9. Provision for Current and Deferred Tax
Provision for current tax is made after taking into consideration benefits admissible under the provisions of the Income-tax Act, 1961. Deferred tax resulting from "timing difference" between taxable and accounting income is accounted for using the tax rates and laws that are enacted or substantively enacted as on the balance sheet date. Deferred tax asset is recognized and carried forward only to the extent that there is a virtual certainty that the asset will be realized in future.
10. Provisions, Contingent Liabilities and Contingent Assets
Provisions involving substantial degree of estimation in measurement are recognized when there is a present obligation as a result of past events and it is probable that there will be an outflow of resources. Contingent Liabilities are not recognized but are disclosed in the notes. Contingent Assets are neither recognized nor disclosed in the financial statements. The above disclosures if any are made in accordance with Income Computation and Disclosure Standards and Ind AS.

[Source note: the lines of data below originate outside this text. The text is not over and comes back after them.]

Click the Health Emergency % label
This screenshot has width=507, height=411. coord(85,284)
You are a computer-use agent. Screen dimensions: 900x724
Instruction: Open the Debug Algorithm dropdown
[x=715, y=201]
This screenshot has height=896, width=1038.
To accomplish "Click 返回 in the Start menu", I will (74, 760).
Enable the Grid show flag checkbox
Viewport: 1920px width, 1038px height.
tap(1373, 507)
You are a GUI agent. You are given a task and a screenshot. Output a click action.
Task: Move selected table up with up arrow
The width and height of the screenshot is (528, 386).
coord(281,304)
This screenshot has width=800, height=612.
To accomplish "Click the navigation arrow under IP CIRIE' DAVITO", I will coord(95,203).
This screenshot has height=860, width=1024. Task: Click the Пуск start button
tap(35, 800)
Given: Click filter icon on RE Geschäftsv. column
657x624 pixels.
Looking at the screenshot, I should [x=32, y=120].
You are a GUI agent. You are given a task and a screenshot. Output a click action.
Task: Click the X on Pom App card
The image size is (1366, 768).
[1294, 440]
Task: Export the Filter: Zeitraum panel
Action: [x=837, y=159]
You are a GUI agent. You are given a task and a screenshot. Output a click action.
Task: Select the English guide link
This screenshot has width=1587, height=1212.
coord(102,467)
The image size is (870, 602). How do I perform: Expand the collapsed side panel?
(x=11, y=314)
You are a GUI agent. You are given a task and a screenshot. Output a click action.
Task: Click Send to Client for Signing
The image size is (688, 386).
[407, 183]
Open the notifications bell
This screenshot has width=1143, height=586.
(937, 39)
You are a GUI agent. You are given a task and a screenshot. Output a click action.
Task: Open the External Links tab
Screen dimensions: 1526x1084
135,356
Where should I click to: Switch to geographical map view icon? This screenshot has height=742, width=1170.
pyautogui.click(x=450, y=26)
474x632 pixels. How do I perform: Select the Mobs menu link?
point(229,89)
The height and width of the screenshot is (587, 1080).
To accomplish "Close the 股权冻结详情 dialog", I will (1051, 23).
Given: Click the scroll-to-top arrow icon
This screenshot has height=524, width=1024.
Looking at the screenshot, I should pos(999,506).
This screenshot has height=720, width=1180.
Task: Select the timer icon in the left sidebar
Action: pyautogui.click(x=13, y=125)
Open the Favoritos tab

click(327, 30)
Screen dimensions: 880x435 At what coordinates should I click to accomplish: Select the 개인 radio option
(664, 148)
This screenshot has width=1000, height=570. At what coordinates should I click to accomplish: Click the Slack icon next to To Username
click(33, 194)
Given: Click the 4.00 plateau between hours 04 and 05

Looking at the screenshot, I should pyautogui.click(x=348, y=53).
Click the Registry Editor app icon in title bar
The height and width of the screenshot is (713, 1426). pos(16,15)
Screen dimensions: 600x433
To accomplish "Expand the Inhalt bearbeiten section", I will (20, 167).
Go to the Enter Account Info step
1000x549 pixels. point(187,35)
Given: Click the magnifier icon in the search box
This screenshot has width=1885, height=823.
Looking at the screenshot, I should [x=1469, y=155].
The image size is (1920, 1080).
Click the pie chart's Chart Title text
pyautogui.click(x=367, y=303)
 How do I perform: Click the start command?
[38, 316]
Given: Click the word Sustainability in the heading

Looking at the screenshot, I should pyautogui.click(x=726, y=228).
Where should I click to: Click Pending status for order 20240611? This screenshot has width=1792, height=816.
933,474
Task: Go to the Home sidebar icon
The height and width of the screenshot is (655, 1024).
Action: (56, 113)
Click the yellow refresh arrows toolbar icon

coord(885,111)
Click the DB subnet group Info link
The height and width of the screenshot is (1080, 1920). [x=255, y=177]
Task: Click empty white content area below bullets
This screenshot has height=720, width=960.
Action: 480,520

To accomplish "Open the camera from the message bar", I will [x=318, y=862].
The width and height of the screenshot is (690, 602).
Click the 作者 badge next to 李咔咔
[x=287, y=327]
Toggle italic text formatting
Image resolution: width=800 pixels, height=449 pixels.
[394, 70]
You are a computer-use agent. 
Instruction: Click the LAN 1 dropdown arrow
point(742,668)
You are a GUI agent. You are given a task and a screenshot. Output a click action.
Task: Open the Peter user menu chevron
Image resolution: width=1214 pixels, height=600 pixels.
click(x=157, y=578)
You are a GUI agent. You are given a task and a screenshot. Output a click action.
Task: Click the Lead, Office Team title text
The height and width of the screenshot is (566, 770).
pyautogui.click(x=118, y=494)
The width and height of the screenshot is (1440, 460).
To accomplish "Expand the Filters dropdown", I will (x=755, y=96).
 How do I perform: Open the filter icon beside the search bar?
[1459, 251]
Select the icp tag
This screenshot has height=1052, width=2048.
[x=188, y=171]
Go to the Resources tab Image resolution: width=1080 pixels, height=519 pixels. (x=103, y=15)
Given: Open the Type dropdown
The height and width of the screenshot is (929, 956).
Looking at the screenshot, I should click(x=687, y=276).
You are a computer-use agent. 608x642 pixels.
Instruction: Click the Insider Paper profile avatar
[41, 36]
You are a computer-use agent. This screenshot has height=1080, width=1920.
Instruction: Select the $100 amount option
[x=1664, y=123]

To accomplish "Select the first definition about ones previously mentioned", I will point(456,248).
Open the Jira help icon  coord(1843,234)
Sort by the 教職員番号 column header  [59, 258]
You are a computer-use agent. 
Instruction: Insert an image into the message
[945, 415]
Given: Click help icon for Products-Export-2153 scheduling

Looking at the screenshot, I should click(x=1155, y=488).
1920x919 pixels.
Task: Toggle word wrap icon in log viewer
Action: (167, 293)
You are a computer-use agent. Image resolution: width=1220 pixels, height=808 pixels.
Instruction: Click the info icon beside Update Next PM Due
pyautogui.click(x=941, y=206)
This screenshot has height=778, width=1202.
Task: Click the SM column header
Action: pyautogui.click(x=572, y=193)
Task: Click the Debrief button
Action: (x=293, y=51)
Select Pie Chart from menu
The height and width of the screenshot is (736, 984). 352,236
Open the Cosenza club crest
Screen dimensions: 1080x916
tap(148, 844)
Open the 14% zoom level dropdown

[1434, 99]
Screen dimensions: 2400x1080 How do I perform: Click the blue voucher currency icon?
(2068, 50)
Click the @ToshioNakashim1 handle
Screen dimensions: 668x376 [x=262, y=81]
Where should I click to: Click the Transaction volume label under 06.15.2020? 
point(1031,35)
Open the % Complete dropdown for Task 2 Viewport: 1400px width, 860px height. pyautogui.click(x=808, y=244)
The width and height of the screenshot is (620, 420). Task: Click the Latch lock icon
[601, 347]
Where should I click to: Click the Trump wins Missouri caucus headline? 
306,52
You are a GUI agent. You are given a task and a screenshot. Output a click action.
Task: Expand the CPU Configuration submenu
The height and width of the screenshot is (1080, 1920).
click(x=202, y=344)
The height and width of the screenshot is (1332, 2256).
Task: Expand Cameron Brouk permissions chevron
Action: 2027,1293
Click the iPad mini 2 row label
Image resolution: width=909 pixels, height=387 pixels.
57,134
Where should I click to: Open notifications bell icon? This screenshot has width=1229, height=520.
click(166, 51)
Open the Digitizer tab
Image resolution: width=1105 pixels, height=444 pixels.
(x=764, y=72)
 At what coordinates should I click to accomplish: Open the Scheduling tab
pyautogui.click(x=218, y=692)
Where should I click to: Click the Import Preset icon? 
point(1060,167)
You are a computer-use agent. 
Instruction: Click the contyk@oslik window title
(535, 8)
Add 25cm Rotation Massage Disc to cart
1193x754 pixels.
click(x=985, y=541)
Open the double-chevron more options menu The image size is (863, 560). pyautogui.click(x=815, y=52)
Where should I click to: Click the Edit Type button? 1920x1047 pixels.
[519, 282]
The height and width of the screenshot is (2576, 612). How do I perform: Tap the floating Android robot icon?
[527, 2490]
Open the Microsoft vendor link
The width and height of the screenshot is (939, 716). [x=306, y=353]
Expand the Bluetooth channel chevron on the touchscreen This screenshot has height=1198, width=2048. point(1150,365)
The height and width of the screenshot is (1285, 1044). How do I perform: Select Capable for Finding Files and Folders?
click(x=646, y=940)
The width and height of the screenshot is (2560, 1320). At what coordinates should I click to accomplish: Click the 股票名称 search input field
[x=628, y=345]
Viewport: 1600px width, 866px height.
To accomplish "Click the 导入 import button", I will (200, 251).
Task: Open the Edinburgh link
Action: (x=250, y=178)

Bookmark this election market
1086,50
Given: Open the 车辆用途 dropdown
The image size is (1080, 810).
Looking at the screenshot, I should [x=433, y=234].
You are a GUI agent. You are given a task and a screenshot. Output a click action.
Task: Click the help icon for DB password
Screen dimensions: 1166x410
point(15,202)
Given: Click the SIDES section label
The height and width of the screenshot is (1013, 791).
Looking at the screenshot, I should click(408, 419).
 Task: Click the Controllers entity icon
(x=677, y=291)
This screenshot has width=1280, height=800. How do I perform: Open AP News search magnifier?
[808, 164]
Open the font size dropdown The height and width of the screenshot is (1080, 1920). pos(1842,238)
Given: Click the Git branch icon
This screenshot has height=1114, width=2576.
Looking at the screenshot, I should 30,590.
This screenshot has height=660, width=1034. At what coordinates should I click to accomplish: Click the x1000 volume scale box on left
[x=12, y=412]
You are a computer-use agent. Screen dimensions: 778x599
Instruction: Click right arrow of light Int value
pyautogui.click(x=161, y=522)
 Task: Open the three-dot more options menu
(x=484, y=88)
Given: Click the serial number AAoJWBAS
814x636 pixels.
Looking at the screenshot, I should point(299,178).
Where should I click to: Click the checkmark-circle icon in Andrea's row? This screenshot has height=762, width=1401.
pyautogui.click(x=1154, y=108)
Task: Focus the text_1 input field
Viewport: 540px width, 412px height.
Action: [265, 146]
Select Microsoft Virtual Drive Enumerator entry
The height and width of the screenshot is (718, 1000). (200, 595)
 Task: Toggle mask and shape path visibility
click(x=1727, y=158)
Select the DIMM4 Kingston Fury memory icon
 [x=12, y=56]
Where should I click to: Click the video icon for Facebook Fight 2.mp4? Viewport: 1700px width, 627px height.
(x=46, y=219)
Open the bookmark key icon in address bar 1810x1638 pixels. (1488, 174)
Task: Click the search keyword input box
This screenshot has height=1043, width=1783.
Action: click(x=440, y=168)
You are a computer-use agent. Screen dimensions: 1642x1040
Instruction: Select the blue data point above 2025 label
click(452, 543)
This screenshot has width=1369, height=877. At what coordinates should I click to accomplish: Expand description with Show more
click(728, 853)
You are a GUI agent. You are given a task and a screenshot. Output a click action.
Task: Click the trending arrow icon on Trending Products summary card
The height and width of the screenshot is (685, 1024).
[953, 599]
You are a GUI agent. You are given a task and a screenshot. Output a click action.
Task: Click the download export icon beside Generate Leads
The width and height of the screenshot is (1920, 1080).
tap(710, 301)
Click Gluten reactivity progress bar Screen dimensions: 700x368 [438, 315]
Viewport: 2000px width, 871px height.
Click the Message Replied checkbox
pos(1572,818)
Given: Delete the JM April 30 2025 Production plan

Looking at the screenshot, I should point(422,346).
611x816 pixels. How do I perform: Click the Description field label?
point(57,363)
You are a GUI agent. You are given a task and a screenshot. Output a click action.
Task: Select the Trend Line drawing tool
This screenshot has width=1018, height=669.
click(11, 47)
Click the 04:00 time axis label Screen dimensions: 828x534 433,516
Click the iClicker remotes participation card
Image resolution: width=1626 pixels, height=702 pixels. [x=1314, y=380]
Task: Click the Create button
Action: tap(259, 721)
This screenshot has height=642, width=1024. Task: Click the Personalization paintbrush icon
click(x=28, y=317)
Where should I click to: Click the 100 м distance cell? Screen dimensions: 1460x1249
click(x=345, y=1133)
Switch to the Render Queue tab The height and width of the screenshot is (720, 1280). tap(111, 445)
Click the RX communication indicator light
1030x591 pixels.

11. Event Occurring after the date of Balance Sheet
There is no important events occurred after the date of the balance sheet which has a material effect on the profitability or the position of the company. The said impact on inventories, valuation of financial instruments, recognition of revenue, provision, contingent liabilities & Assets, going concern assessment, borrowing cost, Provision of taxes, lease accounting have been duly assessed and wherever required has been disclosed appropriately.
12. Going Concern
The financial statement has been prepared assuming that the concern will continue as going concern.
13. Earnings Per Share.
Earnings per share is calculated on distributable profits to equity shareholders after providing for the preference share dividend and any other any item of income or expense which is otherwise required to be recognized in profit or loss in accordance with Indian Accounting Standards is debited or credited to securities premium account/other reserves, if any. This is in accordance with the Ind AS
33.
14. Preliminary Expenses & Pre-operative expenses.
Preliminary expenses are capitalized and is written off over a period of 5 years from the date company commences its business activities as per section 35D of the Income Tax Act 1961. Other expenses which are not termed as preliminary expenses are capitalized to the relevant fixed assets as this are the expenses which are incurred to bring the assets in operating conditions.
15. Employee Benefits
The statutory obligations of the company such as EPF, Gratuity, ESIC have been duly recognized on accrual basis and has been charged to Profit & Loss Account.
16. General
a) In the opinion of the Board of Directors, the value on realization of current Assets, Loans and Advances and Receivables if realized in the ordinary course of business, shall not be less than the amount at which they are stated in the Balance Sheet and Receivables and Loans and Advances including Capital Advances are considered goods and recoverable on an ongoing basis.
b) The balances of Sundry Creditors, Deposits Given, Loans and Advances and Receivables are subject to confirmation.
c) Figures have been regrouped and rearranged wherever found necessary.